+++ Raw records +++
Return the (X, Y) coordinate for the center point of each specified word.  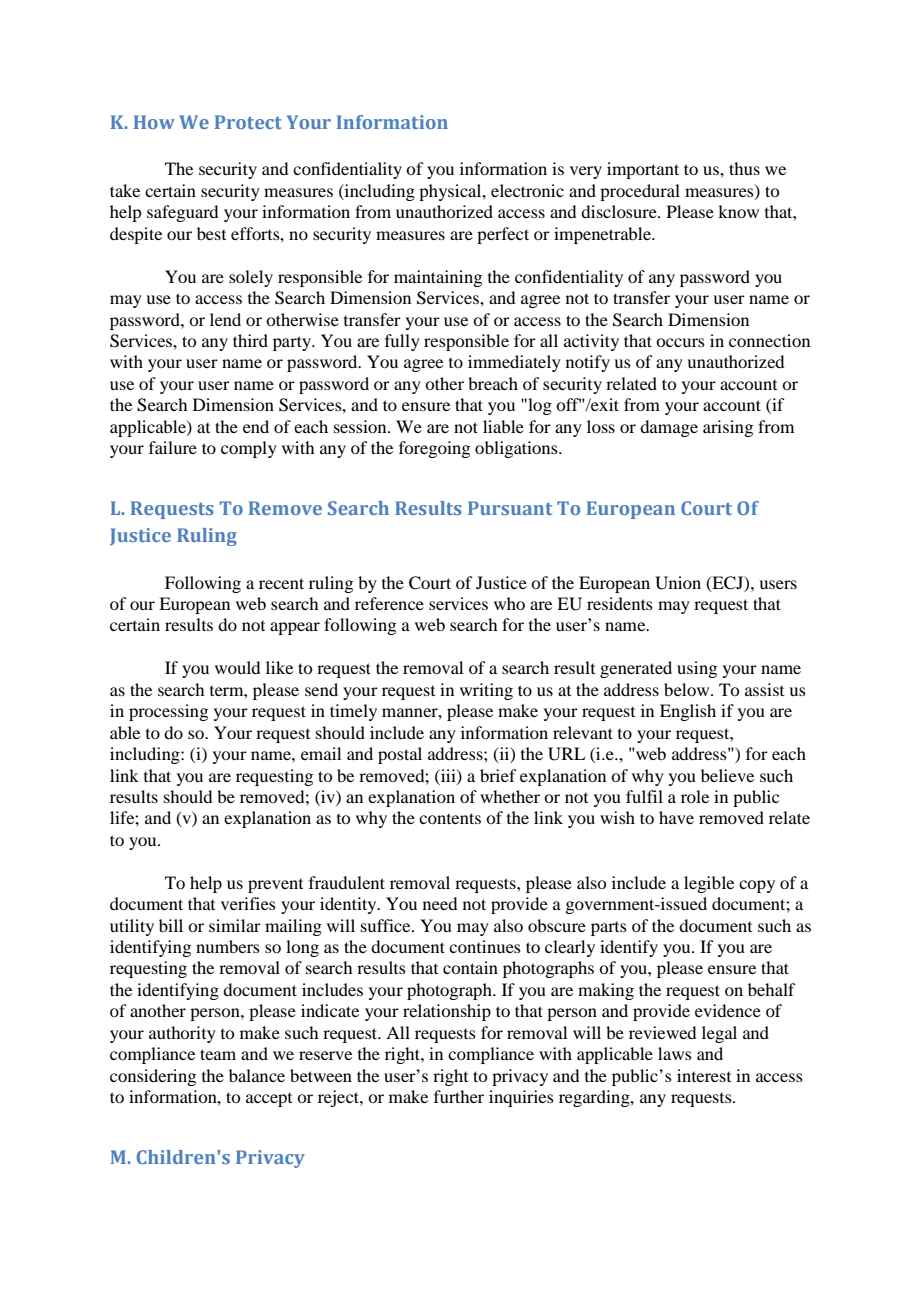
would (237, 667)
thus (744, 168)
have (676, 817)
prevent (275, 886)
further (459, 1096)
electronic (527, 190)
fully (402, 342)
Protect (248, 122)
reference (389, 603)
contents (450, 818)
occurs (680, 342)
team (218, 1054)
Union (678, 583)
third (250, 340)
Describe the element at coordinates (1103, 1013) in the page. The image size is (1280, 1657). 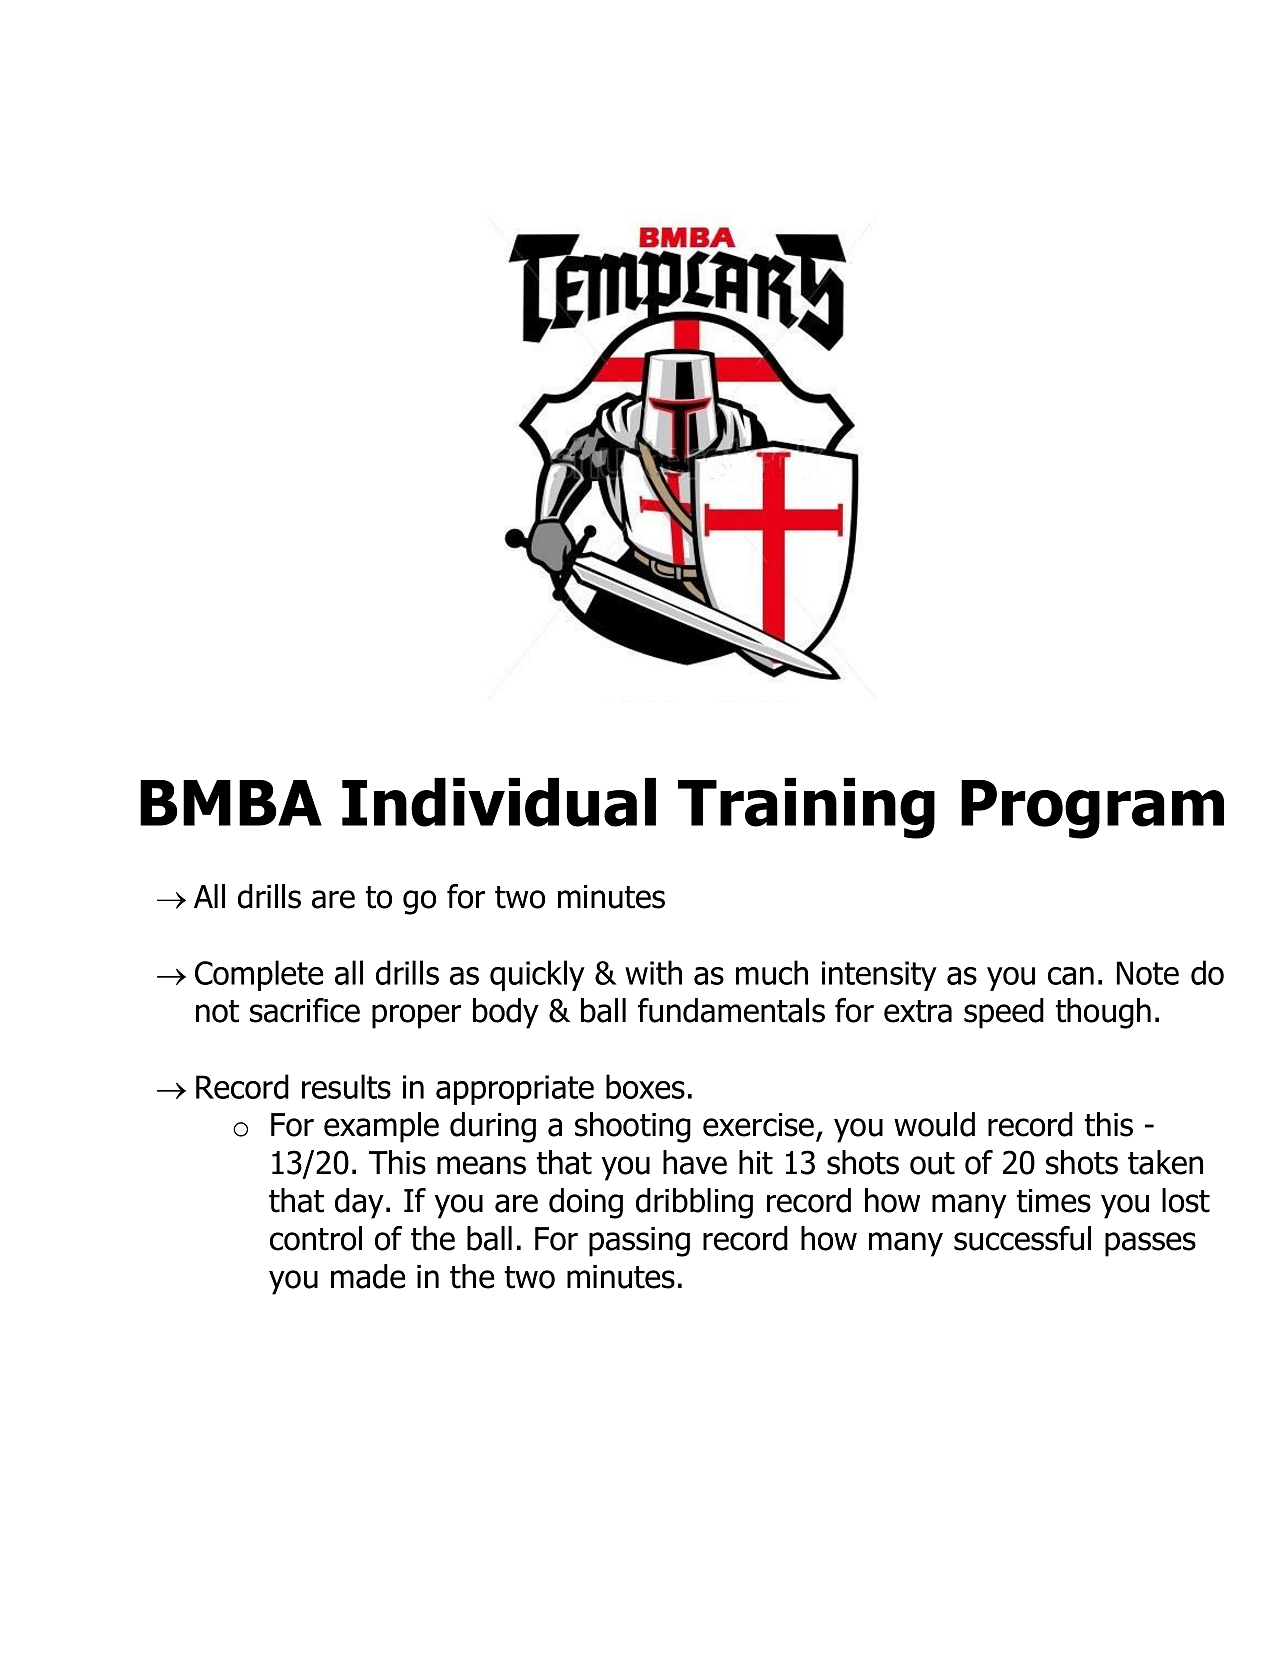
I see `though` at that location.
+++
+++ Raw records +++
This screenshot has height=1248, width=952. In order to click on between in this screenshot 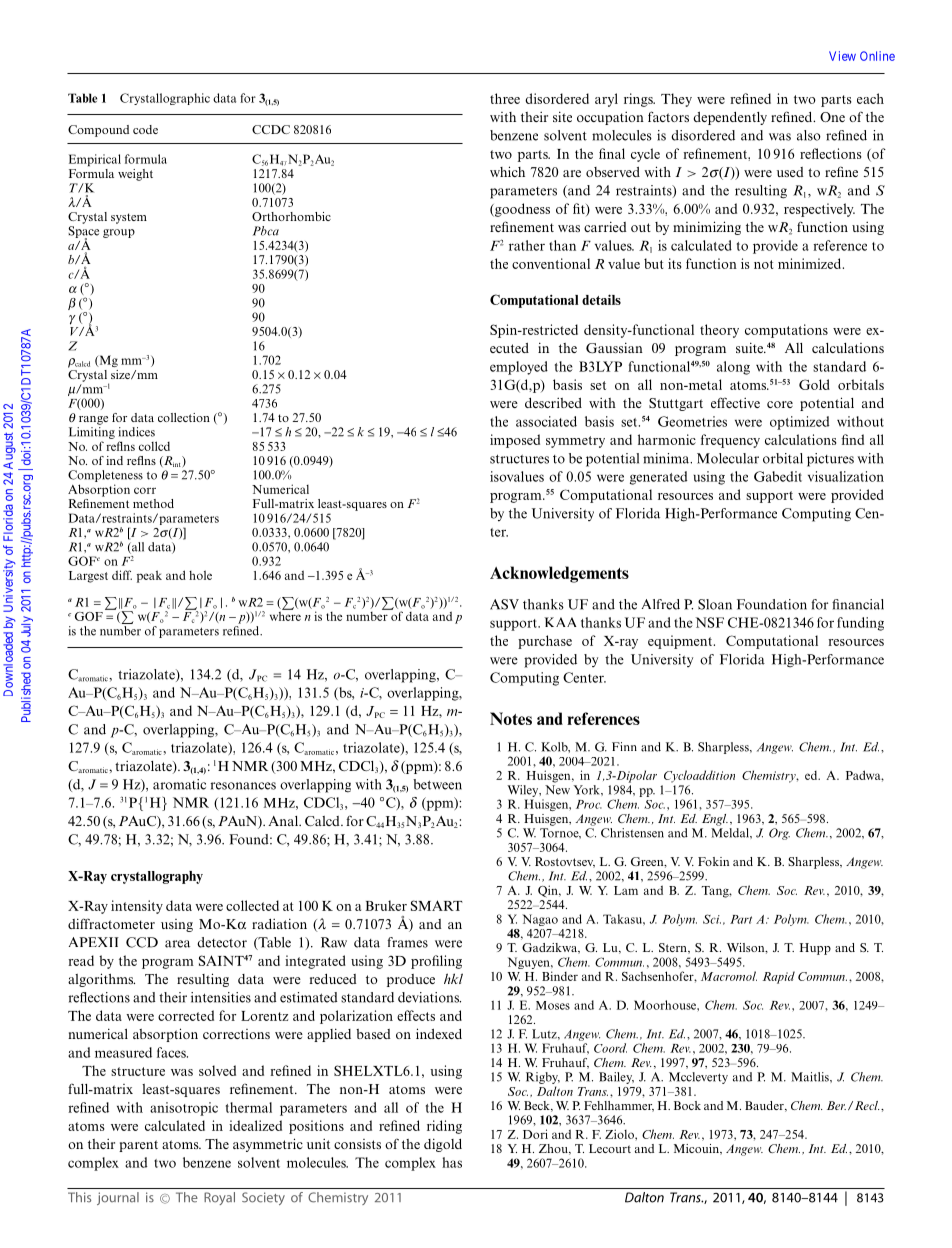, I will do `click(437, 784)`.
+++
(Your goal) Put the lines of the listing above into a Markdown table with the columns "Number" and "Line". Start at the line that has "fully (402, 342)" and stop after the line that has "at that location.", skipping blank lines and omitting the pictures.

(Response)
| Number | Line |
|---|---|
| 1 | fully (402, 342) |
| 2 | Protect (248, 122) |
| 3 | reference (389, 603) |
| 4 | contents (450, 818) |
| 5 | occurs (680, 342) |
| 6 | team (218, 1054) |
| 7 | Union (678, 583) |
| 8 | third (250, 340) |
| 9 | Describe the element at coordinates (1103, 1013) in the page. The image size is (1280, 1657).  |
| 10 | I see `though` at that location. |